----- 抜粋テキスト -----
「サスティンクリート®」をデザインパネルとして初適用
― 脱炭素社会へ貢献する高性能コンクリート ―
三井住友建設株式会社(東京都中央区佃二丁目1番6号 社長 近藤 重敏)は、自社開発した高性能コンクリート「サスティンクリート®」(※1) を使用した、高い意匠性を可能にするデザインパネル「サスティンWALLゼロ」(※2) を開発しました。
そしてこのたび、(仮称)港区東麻布二丁目計画(発注者:三井不動産レジデンシャル株式会社)の設備機器の目隠しパネルとして初適用しました。
「サスティンWALLゼロ」は、ポルトランドセメント(※3) を使用しない「サスティンクリート」を用いるため、脱炭素社会の実現に向けてカーボンニュートラル化に寄与する製品です。
(※1) 持続可能性に貢献する高性能コンクリート「サスティンクリート」を開発(2018年02月26日リリース)
(※2) 商標登録出願中
(※3) コンクリートに一般的に用いられるセメントの正式名称。
コンクリートの製造時におけるCO2排出量の多くは、ポルトランドセメントの使用量で決まります。
----- 表示データ -----
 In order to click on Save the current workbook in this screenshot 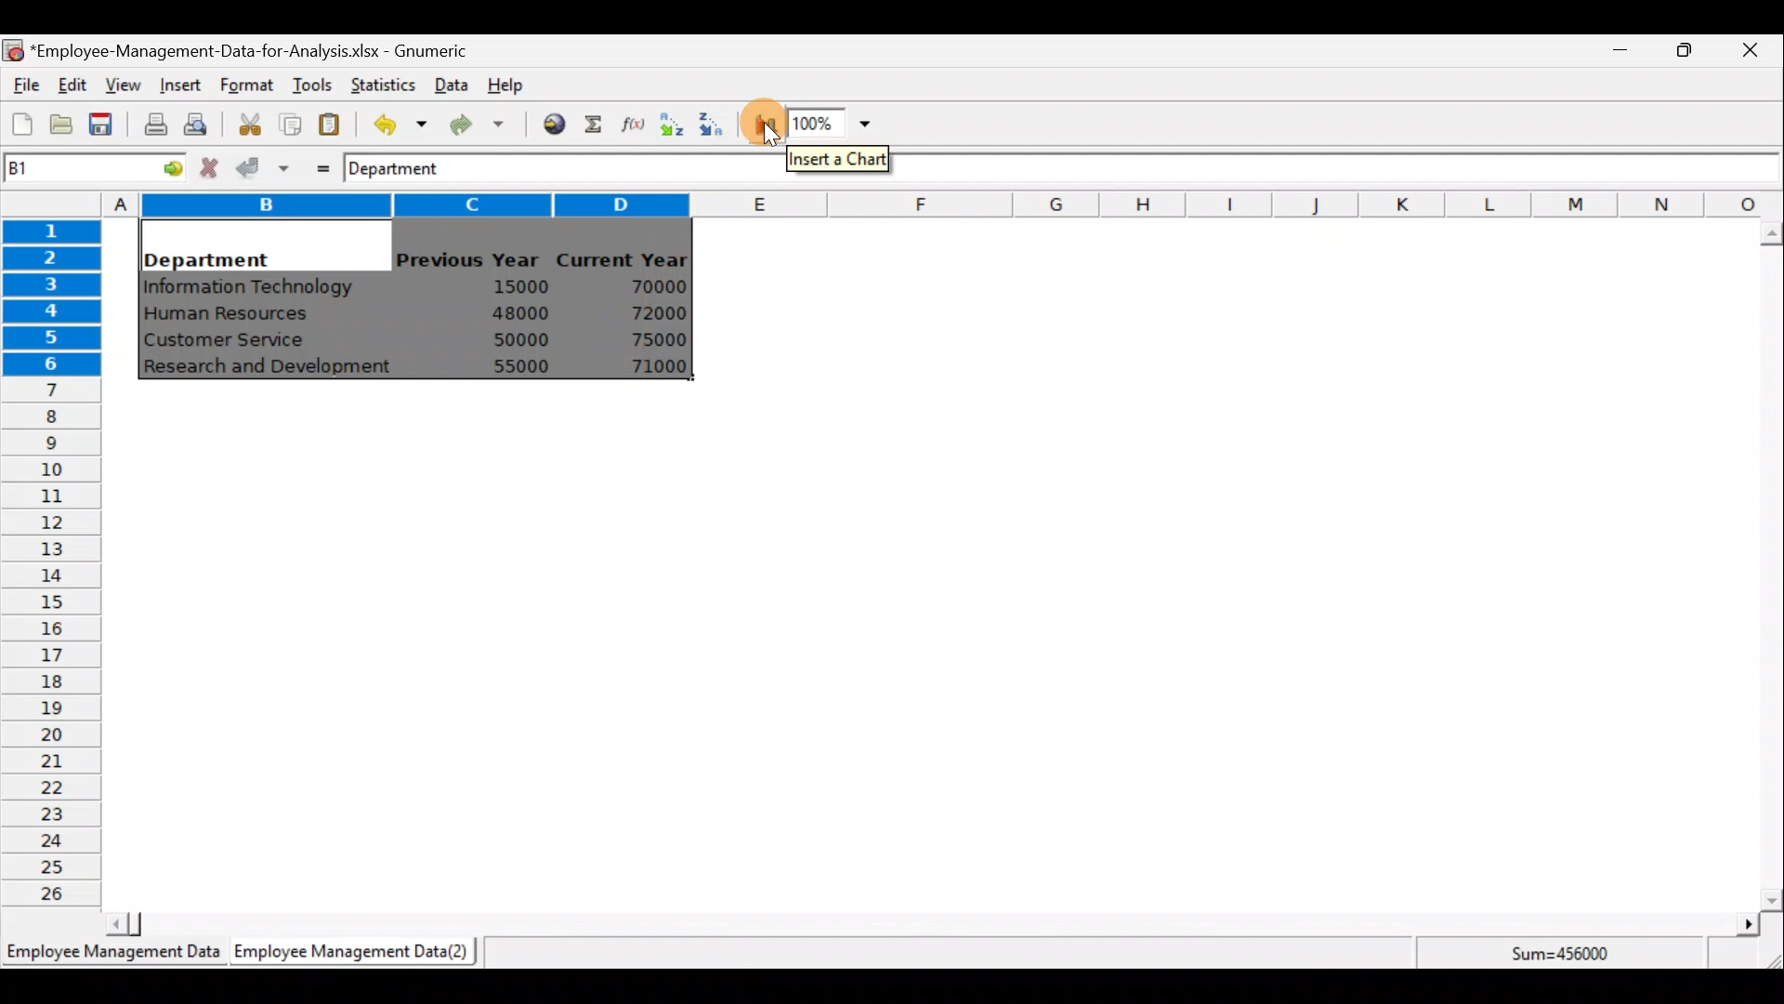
-----
**取り組む課題**
#1 サスティンクリートの記事で、(※1)から(※3)の注記記号が付いている語をすべて挙げてください。
#2 サスティンクリートの記事の続きを、最後の文の後から書き進めてください。
各行は、記事とは別個の資料です。

**出力結果**
#1 サスティンクリート®、サスティンWALLゼロ、ポルトランドセメント

#2
【初適用されたデザインパネル「サスティンWALLゼロ」】
■ 「サスティンWALLゼロ」の特徴
「サスティンWALLゼロ」は、高性能コンクリート「サスティンクリート」が持つ超低収縮、超低発熱、超低炭素、高流動、高強度という特性を活かして、高い意匠性を実現しつつ環境負荷の低減を実現する製品です。
その特徴と今回適用されたデザインパネルの詳細は以下のとおりです。
[1] 自由で軽やかなデザイン
適用された建物本体のデザインモチーフである「麻の葉」の文様をイメージした六角形の開口を、5枚並べたパネル(幅約1.6m×高さ約1.8m/枚)にランダム配置。なお、これらの六角形の開口同士は近接しており、通常のコンクリートでは成形が難しく、ひび割れが生じやすい開口間幅(最小幅30mm)となっていますが、「超低収縮」「高流動」の特性を活かし、欠けやひび割れが生じない仕上がりを実現しました。
[2] 軽やかな印象を与える薄さ
建物本体に呼応するデザインを成立させるため、コンクリートの重々しさを軽減する薄さが求められました。そこで「高流動」「高強度」の特性を活かし、無鉄筋で厚さ40mmの薄型パネルを実現しました。
[3] CO2排出量削減で脱炭素化に貢献
使用されたサスティンクリートは、超高強度(120N/mm²)であるにもかかわらず、ポルトランドセメントを一切使用していません。そのため従来の超高強度コンクリートに比べ、製造時のCO2排出量は80%以上削減されています。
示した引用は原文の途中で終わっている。